Despite all the work that’s being done to get people to stop smoking, there are 38 million American adults still smoking in 2018. Plastics will not go away either, but we can drastically reduce the amount of plastic that is being used and promote a better understanding of its lifecycle.
Looking at plastic in a different light
If we want to solve our addiction to plastic, we need to change the way we look at convenience. The behaviors around our addiction to convenience are not being addressed. Current climate change and waste management messaging tries to shame us into changing our behaviors. We’re overloaded with pictures of dead whales with their belly full of plastics and beaches covered in plastic products pictures. There’s data about the amount and weight of plastic everywhere. However, this doesn’t seem enough to change people’s behaviors toward single-use plastic products. What do we need to do to ween ourselves away from all the conveniences that plastics bring to us? We need a new way to look at the problem.
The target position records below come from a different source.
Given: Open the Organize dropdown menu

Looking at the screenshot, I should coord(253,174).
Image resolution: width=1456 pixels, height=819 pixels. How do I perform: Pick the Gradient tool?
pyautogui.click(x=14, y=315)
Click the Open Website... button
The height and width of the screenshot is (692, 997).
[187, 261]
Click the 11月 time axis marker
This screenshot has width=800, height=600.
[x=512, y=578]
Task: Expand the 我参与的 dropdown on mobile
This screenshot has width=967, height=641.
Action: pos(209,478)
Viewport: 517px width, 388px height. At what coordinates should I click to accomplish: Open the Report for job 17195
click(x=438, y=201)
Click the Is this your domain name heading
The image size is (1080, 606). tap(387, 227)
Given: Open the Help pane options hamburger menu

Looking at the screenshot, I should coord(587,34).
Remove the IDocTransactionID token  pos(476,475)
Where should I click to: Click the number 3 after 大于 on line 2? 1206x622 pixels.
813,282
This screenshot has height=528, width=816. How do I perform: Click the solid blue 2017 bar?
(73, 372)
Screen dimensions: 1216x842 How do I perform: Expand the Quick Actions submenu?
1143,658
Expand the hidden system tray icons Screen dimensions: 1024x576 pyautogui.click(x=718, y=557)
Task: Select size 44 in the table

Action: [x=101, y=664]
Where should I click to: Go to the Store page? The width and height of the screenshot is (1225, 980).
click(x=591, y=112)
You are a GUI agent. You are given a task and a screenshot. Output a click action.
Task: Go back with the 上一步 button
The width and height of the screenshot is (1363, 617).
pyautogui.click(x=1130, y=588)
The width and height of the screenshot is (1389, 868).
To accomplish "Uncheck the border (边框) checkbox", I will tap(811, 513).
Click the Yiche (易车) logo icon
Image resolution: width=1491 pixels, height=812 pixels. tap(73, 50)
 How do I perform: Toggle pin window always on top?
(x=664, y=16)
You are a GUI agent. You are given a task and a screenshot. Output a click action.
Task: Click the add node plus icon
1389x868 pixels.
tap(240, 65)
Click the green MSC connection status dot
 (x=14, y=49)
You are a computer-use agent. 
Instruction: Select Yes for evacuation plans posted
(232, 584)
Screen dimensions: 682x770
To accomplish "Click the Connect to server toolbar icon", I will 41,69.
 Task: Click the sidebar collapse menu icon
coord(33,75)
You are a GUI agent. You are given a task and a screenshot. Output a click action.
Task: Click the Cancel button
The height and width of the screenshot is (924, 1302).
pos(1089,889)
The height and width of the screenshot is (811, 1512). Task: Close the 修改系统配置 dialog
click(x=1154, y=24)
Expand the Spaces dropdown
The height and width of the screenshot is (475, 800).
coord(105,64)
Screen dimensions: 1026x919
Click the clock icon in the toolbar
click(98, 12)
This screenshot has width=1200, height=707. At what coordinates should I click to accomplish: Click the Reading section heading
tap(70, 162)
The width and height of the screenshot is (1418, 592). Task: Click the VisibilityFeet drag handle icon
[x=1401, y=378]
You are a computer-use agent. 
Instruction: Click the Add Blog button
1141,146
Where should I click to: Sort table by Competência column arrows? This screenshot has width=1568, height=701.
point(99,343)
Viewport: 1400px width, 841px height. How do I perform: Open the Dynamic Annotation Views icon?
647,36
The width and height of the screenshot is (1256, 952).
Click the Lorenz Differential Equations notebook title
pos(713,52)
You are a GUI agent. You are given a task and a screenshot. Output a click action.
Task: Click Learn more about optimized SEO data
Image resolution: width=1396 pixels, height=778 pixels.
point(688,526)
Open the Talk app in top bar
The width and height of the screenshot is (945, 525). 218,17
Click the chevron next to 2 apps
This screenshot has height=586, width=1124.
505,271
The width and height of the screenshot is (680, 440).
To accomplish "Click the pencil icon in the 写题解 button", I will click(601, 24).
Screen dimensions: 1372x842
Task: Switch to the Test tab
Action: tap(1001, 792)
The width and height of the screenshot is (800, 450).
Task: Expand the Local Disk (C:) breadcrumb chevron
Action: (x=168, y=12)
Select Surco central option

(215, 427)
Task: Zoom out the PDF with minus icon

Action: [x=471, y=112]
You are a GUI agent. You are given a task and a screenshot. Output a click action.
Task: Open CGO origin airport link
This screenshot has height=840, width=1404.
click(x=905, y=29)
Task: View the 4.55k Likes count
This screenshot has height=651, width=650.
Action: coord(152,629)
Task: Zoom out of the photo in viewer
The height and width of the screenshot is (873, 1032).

We need to design new and different experiences, so we can learn and understand what it means to be addicted to convenience. We know that shaming addicts into change aren’t an effective method to change behaviors. We work to reconnect drug addicts to society, instead of shaming them. This is how we need to treat our addiction to convenience.
Designers need to lead the path forward. Designers are the ones that create experiences that influence people. They have been an integral part of the process that has created a culture that expects instant gratification and conveniences at all costs. Whether we are calling for an Uber, ordering dinner through Seamless, or looking for something to watch on Netflix, we’re accustomed to being provided an experience that’s designed for our convenience. We treat convenience as an inalienable right, and the economics of the experience economy is more than happy to keep promoting the addiction.
The bottom line: design is a process that influences an intentional behavior change towards a user. If we’re going to change our behaviors towards single-use plastics, we need to design a different way to approach convenience. Our design process needs to focus on being less evil towards people. Maintaining business growth is essential, but designers need to have a better understanding of the unintended consequences of the experiences they are designing.
We’re currently focused on the low hanging fruit to solve the plastic problem. Banning plastic bags and straws are certainly a step forward, but they are a tiny percentage of the problem. In the end, to solve this wicked problem, we need to focus on behaviors that caused it. Marketers, strategist, and educators need to come together with ethnography and psychographic data to create messaging that educates and resonates with people. Business, as usual, will not save us. It’s time to rethink how we perceive and discuss the challenges that we face. A design process that links research with a creative process to formulate new perspectives can change the conversation and spur new ways to think of a problem. In an increasingly complex world, this is the process that we need to keep pace with the speed of change and solve the most wicked problems. Let’s use the design process for good and not evil.